- Aim of the exercise
Arrange every line of the records below as a Markdown table with the columns Row and Line, numbering the rows and skipping blank lines. Leave the pictures out of the table.

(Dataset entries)
(begin)

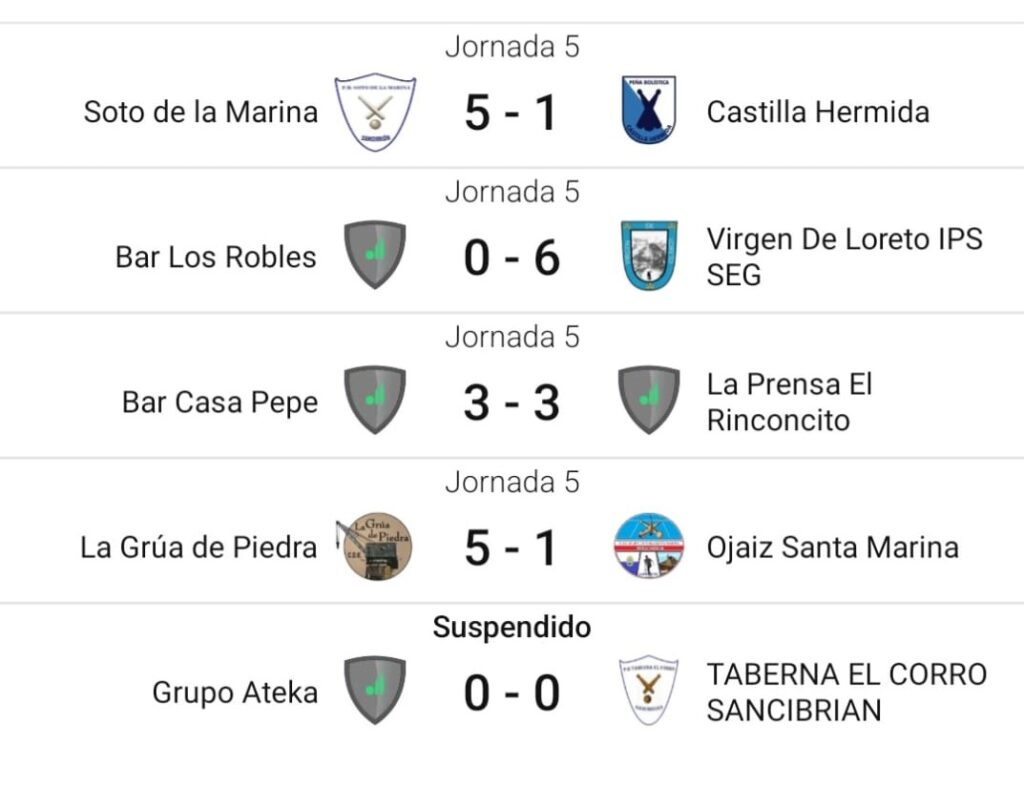Open the La Grúa de Piedra 5 - 1 score
This screenshot has height=807, width=1024.
511,548
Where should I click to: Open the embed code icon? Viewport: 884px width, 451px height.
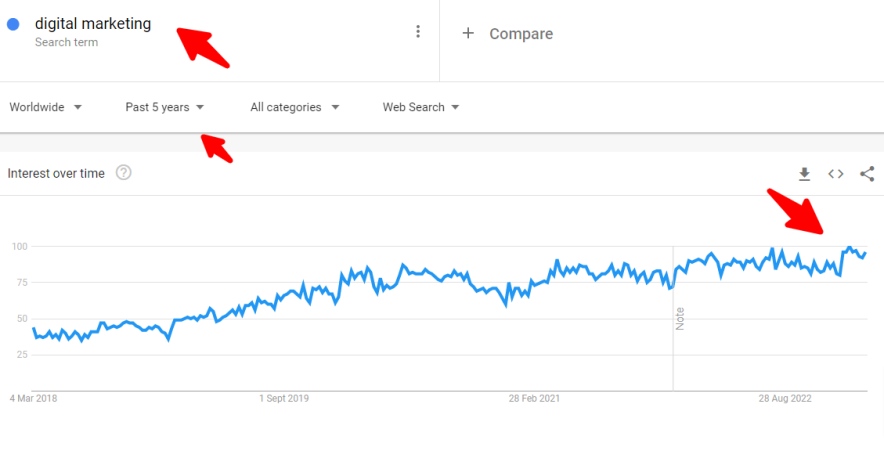[x=836, y=174]
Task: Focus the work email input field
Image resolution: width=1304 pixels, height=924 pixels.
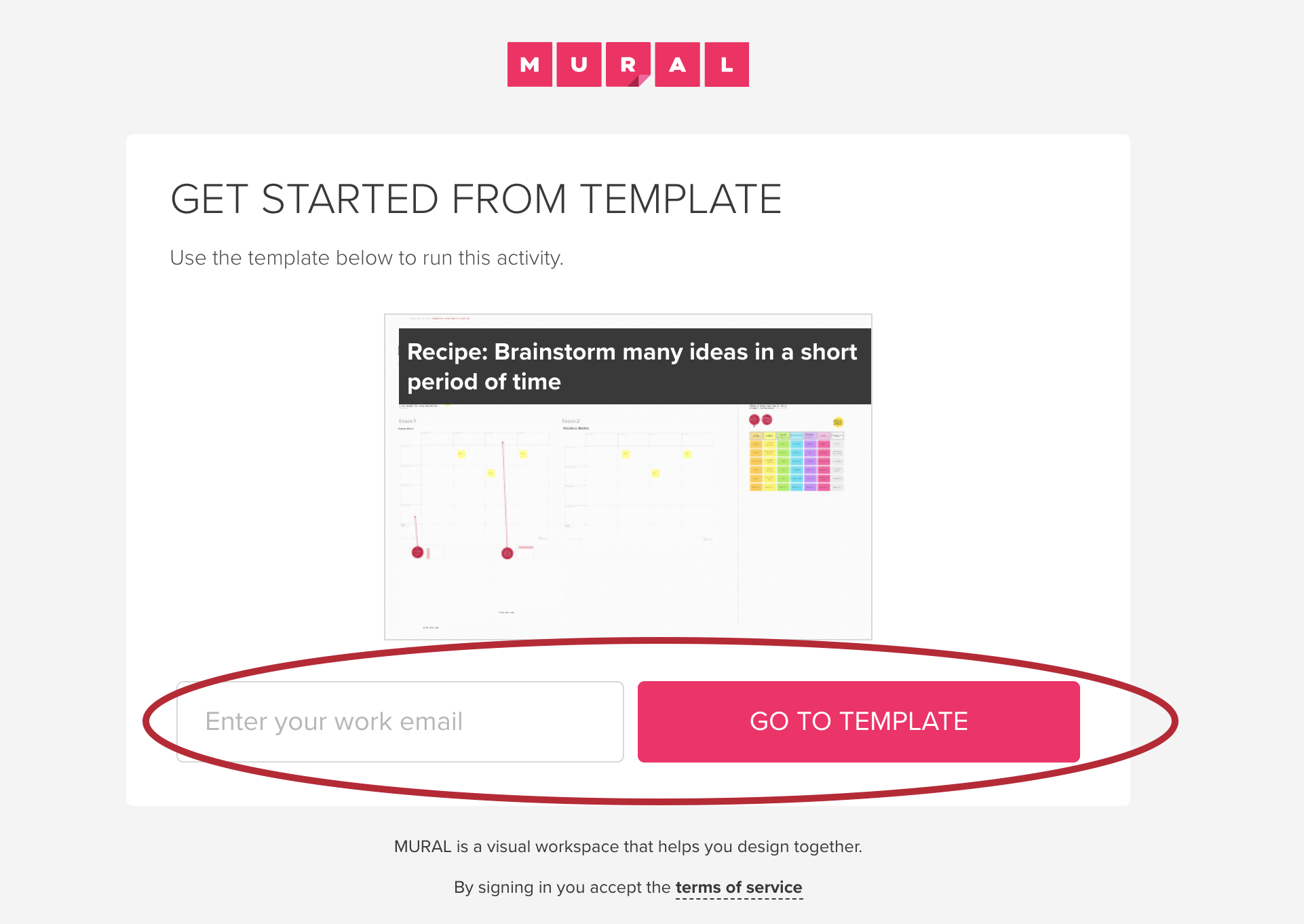Action: point(400,722)
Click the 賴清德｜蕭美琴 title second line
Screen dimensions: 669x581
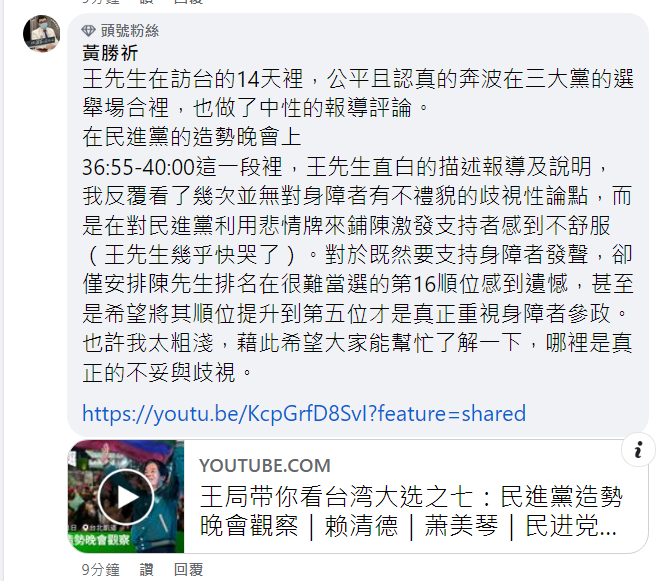[x=408, y=525]
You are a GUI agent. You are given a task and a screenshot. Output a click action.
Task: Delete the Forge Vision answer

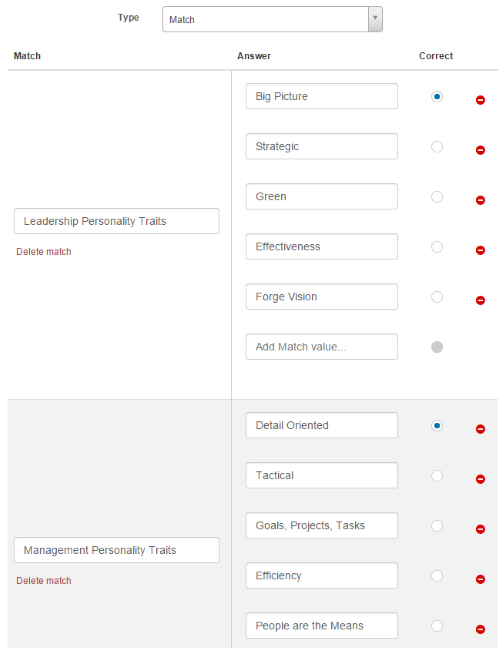pyautogui.click(x=480, y=300)
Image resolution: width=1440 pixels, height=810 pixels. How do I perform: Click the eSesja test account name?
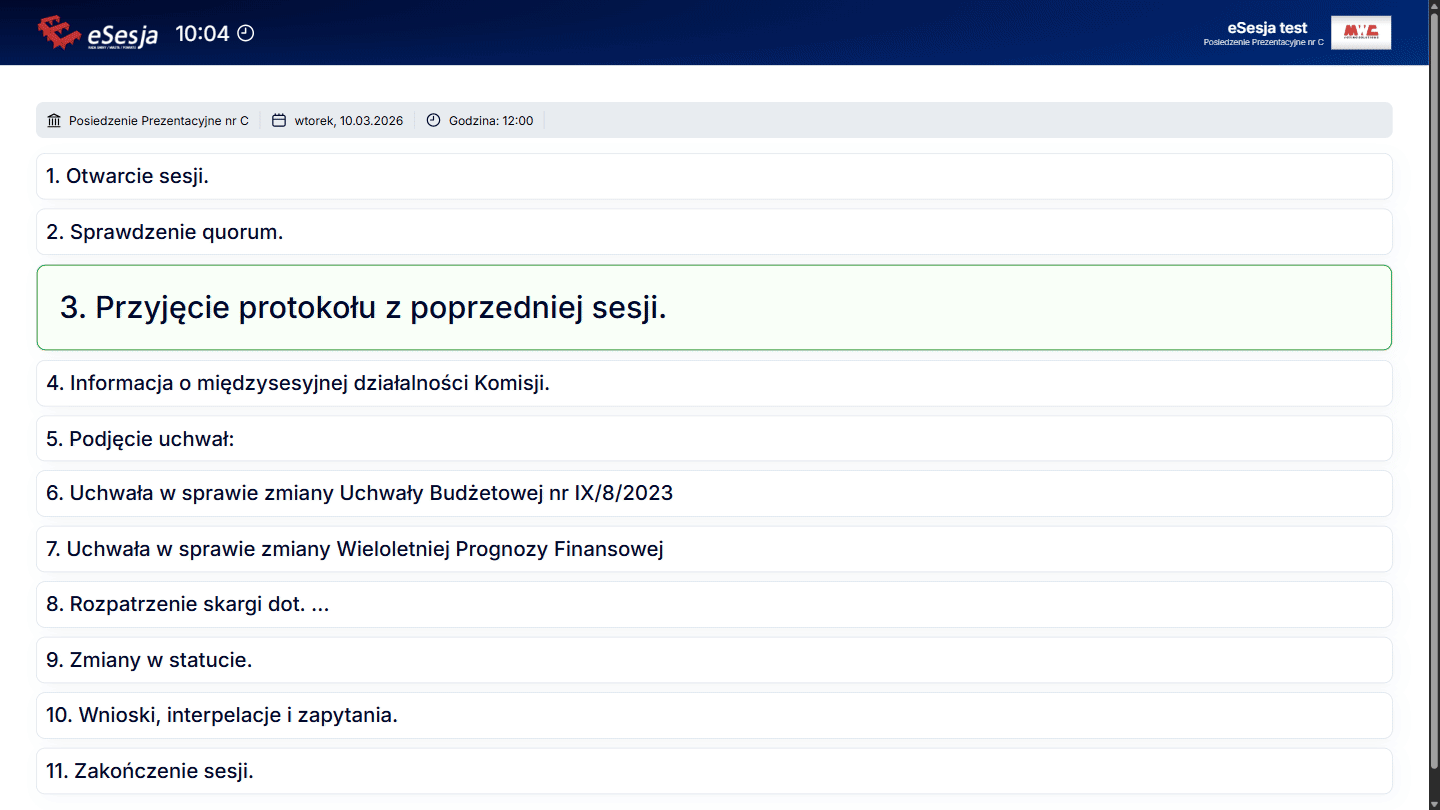click(1267, 28)
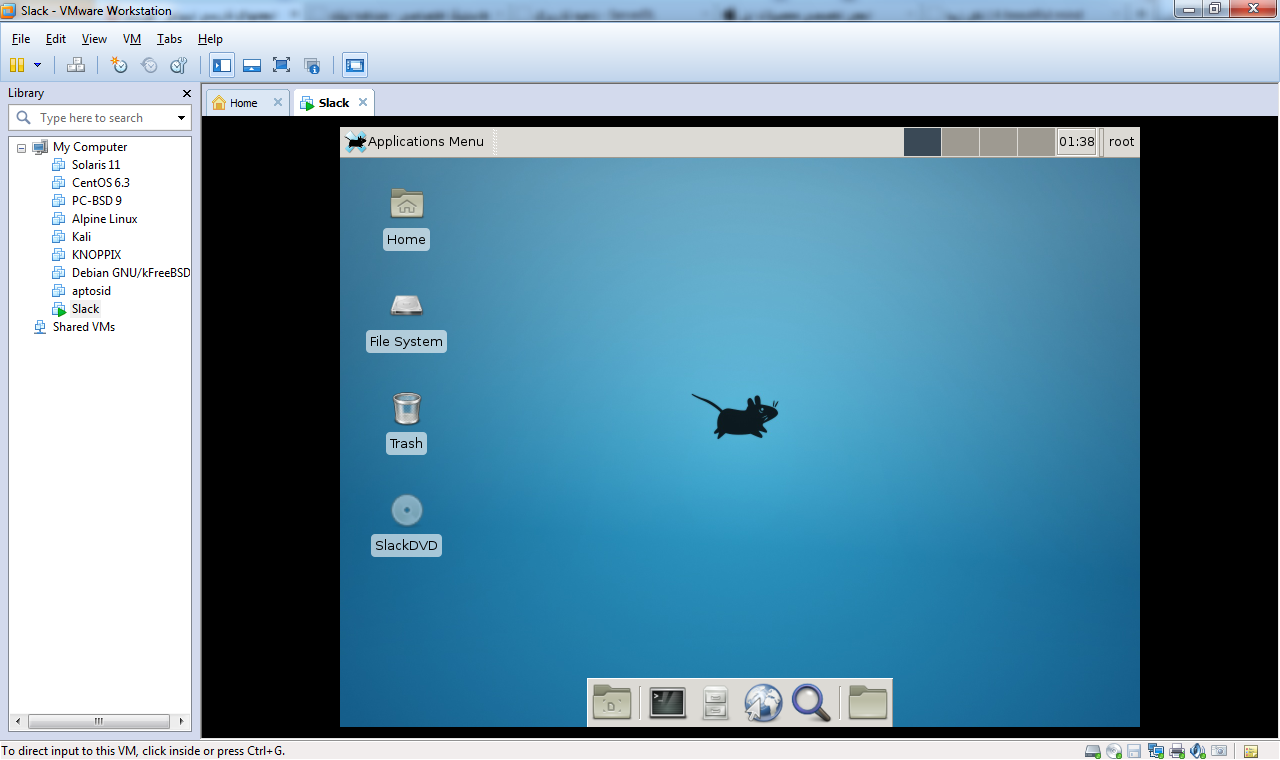
Task: Toggle the console view button in the toolbar
Action: 355,66
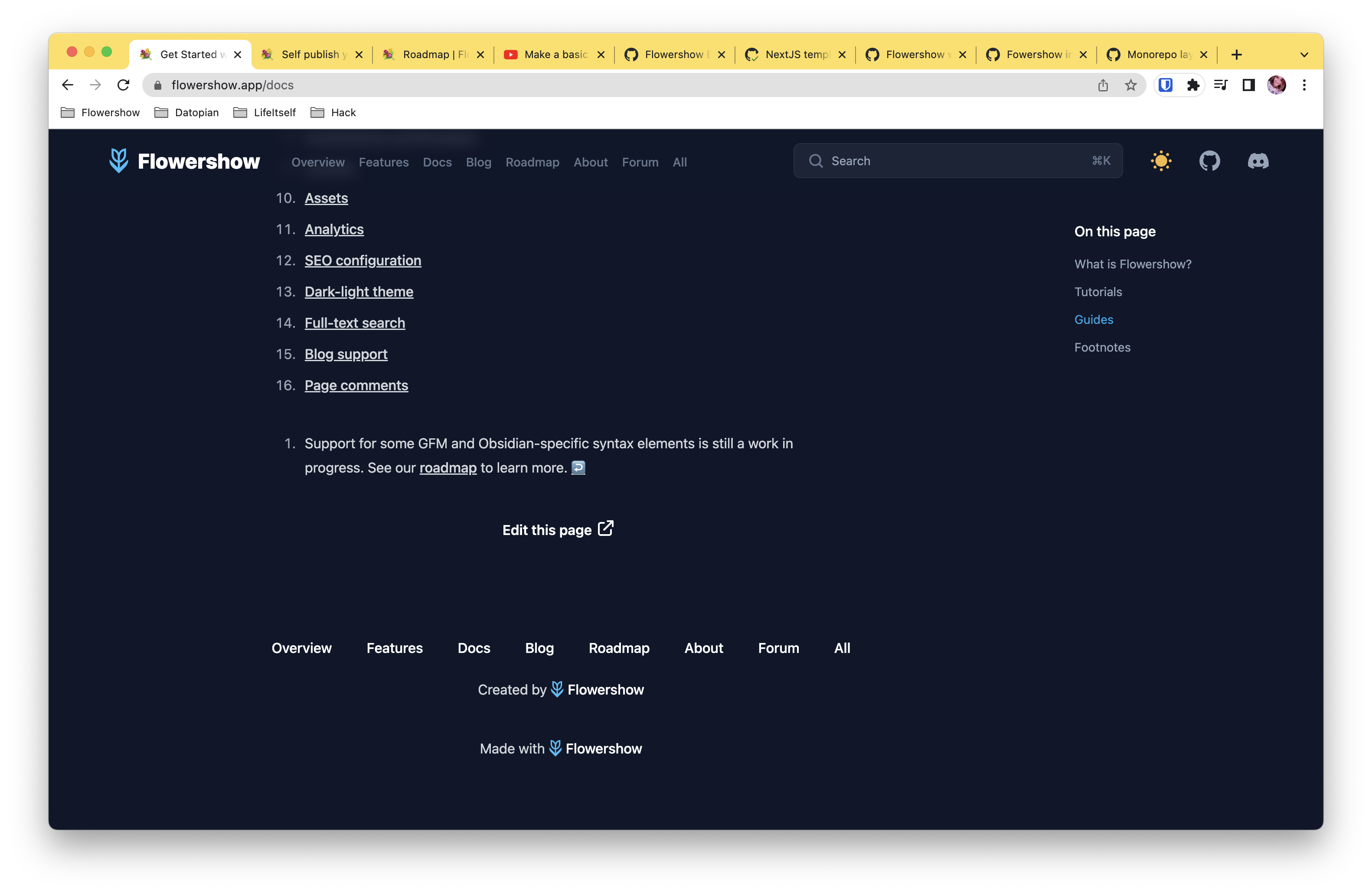
Task: Expand the tab search chevron
Action: (x=1304, y=55)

(end)

- Answer to the task
| Row | Line |
|---|---|
| 1 | Open the La Grúa de Piedra 5 - 1 score |
| 2 | This screenshot has height=807, width=1024. |
| 3 | 511,548 |
| 4 | Where should I click to: Open the embed code icon? Viewport: 884px width, 451px height. |
| 5 | [x=836, y=174] |
| 6 | Task: Focus the work email input field |
| 7 | Image resolution: width=1304 pixels, height=924 pixels. |
| 8 | Action: point(400,722) |
| 9 | Click the 賴清德｜蕭美琴 title second line |
| 10 | Screen dimensions: 669x581 |
| 11 | [x=408, y=525] |
| 12 | You are a GUI agent. You are given a task and a screenshot. Output a click action. |
| 13 | Task: Delete the Forge Vision answer |
| 14 | pyautogui.click(x=480, y=300) |
| 15 | Image resolution: width=1440 pixels, height=810 pixels. How do I perform: Click the eSesja test account name? |
| 16 | click(1267, 28) |
| 17 | Task: Toggle the console view button in the toolbar |
| 18 | Action: 355,66 |
| 19 | Task: Expand the tab search chevron |
| 20 | Action: (x=1304, y=55) |